→ Excerpt to read
╭──
Comment by croon

Comment by croon a day ago

8 replies

I'm curious what "reality" would deliver them in terms of clarity/truth/policy leanings, and how it differs from whatever they're pushed currently.

If I've learned anything from my 40+ years on this earth it's that there are no guarantees that adults/grownups are more reality-based than late teens, but they are usually more convinced they are.

meheleventyone a day ago

> If I've learned anything from my 40+ years on this earth it's that there are no guarantees that adults/grownups are more reality-based than late teens, but they are usually more convinced they are.

Yes exactly, we're just seeing the usual tired tropes making the rounds to dismiss this rather than trying to engage with the ideas.

  • jack_tripper 21 hours ago

    What is the trope being dismissed and what is the idea you feel isn't discussed?

    • croon 21 hours ago

      The trope is youth being uninformed, and it's not the trope being dismissed, but their viewpoints as if they're less valid, but rarely discussed on merit.

      And as for specific ideas, the root level parent simply stated

      > The kids are idiots.

      which I feel captures the trope perfectly. You then half refuted it, but later restated it not as an intelligence issue but an experience one, which is where I was curious what the basis for the assertion was.

      • jack_tripper 21 hours ago

        >The trope is youth being uninformed

        OK but what evidence is there of the youth being more informed than tax paying adults?
╰──
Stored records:
╭──
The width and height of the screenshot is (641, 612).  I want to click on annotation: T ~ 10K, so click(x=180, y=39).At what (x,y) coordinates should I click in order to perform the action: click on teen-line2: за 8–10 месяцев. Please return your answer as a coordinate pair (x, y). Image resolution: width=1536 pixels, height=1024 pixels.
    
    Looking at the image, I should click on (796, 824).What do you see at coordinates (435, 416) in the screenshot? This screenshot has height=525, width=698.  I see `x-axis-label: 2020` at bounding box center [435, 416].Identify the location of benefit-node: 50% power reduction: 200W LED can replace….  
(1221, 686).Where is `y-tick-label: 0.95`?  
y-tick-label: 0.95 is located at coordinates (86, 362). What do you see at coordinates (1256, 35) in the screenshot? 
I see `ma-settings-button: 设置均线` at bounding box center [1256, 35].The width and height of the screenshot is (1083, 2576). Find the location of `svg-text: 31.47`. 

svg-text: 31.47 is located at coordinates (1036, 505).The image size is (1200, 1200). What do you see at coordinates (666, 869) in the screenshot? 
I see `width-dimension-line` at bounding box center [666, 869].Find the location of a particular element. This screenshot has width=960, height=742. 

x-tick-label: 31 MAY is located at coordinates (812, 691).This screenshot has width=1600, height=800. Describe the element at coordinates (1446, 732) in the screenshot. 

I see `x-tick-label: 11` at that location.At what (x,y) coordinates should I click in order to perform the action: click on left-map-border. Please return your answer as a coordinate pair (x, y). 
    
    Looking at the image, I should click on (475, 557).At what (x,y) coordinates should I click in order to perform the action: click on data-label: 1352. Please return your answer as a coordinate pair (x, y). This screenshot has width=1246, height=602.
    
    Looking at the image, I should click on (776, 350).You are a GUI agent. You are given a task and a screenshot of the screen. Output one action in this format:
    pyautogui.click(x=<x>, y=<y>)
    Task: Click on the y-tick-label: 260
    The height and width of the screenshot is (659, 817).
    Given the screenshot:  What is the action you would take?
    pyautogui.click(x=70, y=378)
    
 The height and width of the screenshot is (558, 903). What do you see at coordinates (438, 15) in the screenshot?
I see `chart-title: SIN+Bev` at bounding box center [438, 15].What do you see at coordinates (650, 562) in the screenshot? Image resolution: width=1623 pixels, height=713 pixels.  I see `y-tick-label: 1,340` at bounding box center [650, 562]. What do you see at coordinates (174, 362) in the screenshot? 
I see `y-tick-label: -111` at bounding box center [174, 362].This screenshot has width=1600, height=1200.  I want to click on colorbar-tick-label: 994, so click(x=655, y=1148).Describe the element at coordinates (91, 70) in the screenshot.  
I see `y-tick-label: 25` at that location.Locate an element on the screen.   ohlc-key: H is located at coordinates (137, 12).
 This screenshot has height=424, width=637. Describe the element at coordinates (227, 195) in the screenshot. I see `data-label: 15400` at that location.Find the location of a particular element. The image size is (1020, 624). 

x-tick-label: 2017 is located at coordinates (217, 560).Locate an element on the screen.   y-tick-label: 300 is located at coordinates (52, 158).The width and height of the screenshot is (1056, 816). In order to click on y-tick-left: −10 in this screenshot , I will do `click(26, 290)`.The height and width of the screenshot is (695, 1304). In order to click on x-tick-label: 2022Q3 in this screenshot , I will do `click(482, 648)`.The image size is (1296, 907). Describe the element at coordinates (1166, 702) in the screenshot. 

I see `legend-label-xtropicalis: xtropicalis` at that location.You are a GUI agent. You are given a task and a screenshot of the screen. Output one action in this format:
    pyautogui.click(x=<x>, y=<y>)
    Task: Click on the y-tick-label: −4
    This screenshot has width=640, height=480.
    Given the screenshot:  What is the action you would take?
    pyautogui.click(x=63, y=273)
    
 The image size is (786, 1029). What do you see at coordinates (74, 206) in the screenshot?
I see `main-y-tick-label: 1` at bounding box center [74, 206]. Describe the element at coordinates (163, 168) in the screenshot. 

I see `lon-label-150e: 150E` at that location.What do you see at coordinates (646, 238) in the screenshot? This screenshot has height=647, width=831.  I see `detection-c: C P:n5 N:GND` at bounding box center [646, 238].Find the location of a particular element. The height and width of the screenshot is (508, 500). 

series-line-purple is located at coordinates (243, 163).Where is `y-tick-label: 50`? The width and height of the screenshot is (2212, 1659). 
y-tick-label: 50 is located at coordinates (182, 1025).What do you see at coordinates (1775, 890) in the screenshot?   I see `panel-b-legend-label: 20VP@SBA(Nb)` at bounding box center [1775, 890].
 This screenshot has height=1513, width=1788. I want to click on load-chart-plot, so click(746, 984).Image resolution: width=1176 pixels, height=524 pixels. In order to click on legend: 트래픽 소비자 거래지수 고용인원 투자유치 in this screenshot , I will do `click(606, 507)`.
╰──
→ Check your understanding
(a) Return the part of the comment thread that begins at the words "What is the trope" and stops after "the assertion was.".
(b) Restate more briefly the paragraph of the comment thread that opens with "If I've learned anything from my 40+ years".
This data comes from a source other than the comment thread.

→ Results
(a)
What is the trope being dismissed and what is the idea you feel isn't discussed?

    • croon 21 hours ago

      The trope is youth being uninformed, and it's not the trope being dismissed, but their viewpoints as if they're less valid, but rarely discussed on merit.

      And as for specific ideas, the root level parent simply stated

      > The kids are idiots.

      which I feel captures the trope perfectly. You then half refuted it, but later restated it not as an intelligence issue but an experience one, which is where I was curious what the basis for the assertion was.

(b) Forty-plus years of life show no guarantee that adults are more reality-based than late teens, though adults are usually more convinced they are.